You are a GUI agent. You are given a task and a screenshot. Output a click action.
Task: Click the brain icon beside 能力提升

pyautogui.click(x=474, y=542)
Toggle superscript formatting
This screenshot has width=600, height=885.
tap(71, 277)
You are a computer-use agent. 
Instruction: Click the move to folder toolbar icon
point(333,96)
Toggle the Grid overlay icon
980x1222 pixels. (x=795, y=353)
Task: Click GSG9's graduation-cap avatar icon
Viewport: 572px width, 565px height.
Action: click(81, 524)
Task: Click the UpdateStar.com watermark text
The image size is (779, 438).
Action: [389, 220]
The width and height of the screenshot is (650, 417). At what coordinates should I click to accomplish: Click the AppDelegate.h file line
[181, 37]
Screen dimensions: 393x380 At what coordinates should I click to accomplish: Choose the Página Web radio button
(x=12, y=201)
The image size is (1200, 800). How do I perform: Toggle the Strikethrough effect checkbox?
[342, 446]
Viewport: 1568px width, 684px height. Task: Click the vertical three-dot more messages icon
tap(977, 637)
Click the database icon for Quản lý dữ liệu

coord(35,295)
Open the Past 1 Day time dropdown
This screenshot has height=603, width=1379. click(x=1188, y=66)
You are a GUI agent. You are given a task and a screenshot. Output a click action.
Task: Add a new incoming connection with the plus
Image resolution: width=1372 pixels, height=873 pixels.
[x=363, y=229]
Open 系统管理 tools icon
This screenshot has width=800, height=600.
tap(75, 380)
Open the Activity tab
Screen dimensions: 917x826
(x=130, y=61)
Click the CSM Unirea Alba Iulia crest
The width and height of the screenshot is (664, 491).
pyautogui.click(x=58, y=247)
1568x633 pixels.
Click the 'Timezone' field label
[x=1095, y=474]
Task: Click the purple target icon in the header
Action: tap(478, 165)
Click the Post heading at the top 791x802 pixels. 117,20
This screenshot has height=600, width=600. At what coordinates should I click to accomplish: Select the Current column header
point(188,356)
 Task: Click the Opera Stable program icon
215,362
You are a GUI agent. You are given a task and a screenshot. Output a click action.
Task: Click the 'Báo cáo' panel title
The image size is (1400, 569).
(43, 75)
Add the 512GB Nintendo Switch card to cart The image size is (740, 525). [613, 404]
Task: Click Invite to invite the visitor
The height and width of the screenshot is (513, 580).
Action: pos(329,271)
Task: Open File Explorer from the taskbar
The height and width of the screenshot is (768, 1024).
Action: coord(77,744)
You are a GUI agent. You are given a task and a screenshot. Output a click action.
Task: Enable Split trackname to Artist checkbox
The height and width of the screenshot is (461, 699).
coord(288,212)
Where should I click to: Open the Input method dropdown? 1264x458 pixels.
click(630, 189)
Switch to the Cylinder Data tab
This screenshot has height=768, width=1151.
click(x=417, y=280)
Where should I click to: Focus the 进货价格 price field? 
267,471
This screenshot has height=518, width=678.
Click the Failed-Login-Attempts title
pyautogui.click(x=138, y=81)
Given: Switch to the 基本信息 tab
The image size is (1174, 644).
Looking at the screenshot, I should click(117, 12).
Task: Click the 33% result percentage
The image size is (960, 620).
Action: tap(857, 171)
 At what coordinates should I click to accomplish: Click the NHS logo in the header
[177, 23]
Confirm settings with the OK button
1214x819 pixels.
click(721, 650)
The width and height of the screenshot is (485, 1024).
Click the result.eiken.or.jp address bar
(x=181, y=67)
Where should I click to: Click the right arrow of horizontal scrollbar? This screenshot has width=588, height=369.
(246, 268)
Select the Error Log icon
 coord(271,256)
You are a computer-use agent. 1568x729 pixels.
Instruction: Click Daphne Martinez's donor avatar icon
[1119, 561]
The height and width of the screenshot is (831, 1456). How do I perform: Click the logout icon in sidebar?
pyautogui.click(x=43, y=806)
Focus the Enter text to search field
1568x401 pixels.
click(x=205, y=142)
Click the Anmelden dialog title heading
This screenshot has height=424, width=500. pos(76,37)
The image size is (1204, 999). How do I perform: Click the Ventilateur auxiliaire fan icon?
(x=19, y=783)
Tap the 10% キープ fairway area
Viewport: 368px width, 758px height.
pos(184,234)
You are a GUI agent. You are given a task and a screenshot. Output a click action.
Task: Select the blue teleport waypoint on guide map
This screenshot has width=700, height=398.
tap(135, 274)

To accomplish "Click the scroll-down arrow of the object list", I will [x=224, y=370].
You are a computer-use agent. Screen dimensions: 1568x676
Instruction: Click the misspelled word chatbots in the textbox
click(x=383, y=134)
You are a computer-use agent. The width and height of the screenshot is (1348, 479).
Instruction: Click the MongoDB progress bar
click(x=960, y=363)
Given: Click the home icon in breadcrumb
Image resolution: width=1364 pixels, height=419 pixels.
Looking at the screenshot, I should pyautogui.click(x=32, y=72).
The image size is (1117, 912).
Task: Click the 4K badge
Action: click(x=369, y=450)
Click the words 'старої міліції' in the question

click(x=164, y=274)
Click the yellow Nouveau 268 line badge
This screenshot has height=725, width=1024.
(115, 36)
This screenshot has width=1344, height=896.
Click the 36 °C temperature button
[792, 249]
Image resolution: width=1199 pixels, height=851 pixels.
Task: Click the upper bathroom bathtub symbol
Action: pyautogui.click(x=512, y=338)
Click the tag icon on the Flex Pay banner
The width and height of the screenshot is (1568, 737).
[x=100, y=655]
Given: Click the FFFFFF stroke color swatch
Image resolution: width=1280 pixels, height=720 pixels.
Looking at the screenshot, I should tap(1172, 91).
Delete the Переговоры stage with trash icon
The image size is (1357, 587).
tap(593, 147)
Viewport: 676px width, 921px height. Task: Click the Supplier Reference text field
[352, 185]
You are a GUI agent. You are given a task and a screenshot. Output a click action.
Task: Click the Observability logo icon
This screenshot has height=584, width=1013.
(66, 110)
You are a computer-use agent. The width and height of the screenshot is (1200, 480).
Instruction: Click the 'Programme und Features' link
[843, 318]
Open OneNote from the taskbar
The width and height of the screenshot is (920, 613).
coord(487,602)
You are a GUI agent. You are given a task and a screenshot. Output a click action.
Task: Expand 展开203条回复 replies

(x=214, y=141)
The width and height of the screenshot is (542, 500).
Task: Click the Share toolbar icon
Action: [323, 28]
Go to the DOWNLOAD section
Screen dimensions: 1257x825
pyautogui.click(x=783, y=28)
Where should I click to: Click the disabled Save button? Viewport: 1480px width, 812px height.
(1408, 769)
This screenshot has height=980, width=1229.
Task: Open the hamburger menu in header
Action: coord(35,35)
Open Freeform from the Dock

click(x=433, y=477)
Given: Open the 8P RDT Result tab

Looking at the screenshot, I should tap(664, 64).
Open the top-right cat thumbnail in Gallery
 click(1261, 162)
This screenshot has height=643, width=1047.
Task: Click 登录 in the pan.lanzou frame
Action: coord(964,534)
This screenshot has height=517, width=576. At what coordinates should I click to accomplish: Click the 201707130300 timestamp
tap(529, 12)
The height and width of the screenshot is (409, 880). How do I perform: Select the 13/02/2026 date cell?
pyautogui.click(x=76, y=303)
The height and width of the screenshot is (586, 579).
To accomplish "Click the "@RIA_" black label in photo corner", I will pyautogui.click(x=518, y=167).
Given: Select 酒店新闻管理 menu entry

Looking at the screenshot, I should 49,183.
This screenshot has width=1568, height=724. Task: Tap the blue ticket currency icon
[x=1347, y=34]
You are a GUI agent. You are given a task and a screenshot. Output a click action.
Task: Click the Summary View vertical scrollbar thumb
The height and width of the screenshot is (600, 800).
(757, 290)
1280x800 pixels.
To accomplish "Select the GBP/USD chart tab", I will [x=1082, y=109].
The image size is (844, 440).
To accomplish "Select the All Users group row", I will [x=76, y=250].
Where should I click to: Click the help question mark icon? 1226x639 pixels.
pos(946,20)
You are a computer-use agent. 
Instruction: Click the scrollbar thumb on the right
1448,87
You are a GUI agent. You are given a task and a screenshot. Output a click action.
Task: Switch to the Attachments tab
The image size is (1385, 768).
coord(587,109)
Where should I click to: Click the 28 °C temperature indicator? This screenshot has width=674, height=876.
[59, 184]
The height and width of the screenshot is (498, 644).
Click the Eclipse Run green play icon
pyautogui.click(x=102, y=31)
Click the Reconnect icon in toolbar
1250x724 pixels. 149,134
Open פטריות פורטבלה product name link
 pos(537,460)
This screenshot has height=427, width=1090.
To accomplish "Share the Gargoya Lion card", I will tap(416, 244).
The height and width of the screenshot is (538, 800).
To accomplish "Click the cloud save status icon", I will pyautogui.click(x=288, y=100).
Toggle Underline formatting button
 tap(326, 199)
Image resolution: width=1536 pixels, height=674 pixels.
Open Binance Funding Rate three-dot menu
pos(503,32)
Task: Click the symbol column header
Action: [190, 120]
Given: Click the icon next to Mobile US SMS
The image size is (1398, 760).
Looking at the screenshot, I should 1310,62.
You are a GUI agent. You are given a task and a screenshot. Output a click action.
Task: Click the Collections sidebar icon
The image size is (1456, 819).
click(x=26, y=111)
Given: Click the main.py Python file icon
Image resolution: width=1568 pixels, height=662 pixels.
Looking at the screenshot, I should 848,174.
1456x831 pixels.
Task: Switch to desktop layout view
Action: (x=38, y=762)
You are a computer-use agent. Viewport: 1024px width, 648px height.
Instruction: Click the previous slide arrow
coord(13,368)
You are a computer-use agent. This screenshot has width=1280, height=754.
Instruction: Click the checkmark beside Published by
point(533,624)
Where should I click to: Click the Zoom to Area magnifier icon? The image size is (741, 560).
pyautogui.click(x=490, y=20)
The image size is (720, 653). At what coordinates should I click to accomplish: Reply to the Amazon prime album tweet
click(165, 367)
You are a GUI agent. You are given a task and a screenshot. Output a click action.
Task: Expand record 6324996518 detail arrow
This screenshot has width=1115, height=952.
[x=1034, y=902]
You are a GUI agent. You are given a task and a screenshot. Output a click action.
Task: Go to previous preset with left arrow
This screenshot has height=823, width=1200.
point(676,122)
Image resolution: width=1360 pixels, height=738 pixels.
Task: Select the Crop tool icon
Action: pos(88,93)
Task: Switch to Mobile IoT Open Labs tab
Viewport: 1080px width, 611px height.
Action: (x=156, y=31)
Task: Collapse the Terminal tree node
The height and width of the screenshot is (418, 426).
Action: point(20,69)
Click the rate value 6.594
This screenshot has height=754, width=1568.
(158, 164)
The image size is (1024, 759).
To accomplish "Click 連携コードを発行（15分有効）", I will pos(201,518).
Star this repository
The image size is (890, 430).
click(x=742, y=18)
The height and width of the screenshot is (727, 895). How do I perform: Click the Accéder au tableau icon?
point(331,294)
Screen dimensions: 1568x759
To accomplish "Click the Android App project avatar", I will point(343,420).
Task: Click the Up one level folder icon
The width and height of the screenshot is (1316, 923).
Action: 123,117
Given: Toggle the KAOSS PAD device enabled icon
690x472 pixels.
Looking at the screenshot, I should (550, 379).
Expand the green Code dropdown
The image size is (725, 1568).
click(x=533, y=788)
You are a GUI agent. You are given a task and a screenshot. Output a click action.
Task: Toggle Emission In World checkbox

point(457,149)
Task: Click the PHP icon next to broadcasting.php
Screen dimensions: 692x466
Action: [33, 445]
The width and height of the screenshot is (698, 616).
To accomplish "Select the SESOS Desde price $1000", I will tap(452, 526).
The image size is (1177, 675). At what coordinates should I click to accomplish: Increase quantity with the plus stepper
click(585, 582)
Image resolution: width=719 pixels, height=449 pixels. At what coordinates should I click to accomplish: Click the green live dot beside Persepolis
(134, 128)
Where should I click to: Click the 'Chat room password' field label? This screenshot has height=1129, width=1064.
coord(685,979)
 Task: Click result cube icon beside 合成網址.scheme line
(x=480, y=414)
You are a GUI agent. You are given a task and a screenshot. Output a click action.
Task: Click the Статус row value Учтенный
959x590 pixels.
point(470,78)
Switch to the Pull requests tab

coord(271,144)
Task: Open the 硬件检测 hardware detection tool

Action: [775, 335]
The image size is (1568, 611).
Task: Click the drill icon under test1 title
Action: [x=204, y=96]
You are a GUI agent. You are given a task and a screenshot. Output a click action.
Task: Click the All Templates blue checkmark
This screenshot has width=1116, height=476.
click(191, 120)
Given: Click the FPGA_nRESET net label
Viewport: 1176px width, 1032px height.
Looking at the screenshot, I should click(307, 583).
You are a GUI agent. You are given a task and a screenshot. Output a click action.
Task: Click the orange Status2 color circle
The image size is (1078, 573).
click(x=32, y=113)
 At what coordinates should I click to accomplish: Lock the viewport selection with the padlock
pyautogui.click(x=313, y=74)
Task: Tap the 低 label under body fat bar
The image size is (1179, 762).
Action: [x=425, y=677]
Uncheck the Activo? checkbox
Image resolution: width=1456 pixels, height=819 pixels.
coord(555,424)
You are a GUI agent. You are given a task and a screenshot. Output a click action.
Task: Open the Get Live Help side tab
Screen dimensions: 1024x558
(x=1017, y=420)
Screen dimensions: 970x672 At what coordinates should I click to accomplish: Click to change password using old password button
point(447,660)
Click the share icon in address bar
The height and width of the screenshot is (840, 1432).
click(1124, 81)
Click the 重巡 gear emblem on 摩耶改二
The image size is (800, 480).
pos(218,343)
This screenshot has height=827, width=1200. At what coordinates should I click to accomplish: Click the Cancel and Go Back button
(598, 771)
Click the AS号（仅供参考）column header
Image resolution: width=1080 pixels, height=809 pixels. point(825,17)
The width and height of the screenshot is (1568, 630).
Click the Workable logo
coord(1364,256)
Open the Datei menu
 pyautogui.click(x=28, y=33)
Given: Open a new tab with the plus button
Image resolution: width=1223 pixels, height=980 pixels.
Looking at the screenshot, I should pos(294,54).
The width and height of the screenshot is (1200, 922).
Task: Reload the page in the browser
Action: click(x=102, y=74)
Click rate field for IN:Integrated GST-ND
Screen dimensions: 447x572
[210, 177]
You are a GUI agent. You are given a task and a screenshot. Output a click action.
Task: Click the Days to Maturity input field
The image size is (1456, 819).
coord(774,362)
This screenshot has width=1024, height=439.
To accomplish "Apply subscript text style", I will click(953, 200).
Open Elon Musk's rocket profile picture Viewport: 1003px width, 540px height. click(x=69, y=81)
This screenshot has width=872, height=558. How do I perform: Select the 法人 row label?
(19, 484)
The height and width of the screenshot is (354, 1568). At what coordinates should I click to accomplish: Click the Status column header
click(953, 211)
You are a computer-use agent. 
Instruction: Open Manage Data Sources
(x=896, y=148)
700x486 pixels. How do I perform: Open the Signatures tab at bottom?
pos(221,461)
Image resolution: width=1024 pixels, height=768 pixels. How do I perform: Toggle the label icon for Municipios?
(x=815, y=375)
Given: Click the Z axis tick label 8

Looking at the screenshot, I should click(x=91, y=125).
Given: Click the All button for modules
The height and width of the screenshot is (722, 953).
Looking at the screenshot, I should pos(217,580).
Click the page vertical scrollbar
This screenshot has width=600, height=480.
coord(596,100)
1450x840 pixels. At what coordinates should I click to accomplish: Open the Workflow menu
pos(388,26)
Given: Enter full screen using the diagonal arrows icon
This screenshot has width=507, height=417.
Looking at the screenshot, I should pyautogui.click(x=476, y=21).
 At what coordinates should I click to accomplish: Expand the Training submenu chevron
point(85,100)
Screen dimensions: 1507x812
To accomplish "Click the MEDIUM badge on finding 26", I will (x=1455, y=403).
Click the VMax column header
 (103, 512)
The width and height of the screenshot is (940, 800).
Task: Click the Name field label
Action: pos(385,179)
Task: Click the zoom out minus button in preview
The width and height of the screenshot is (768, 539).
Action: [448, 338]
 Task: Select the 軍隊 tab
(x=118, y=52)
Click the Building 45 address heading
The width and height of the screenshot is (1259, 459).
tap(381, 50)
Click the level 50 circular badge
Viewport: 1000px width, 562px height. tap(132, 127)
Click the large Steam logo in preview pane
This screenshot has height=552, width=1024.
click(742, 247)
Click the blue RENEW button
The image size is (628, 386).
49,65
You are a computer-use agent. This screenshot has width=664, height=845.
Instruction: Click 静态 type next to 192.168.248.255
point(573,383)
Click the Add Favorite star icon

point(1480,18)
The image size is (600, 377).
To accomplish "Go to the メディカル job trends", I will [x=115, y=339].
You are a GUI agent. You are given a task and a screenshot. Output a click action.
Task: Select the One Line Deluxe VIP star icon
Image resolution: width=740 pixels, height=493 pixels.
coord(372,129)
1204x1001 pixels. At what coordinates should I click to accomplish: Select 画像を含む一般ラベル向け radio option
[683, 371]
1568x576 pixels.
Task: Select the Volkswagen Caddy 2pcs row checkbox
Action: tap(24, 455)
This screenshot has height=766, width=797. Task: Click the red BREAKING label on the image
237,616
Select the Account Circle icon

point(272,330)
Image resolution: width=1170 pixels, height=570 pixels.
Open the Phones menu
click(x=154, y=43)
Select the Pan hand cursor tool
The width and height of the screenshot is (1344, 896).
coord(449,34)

▬▬▬▬▬▬

◆ Task directions:
Count of lines holding the string "Mobile": please work it out for the entries above and give the number alone.

◆ Result for this exercise:
2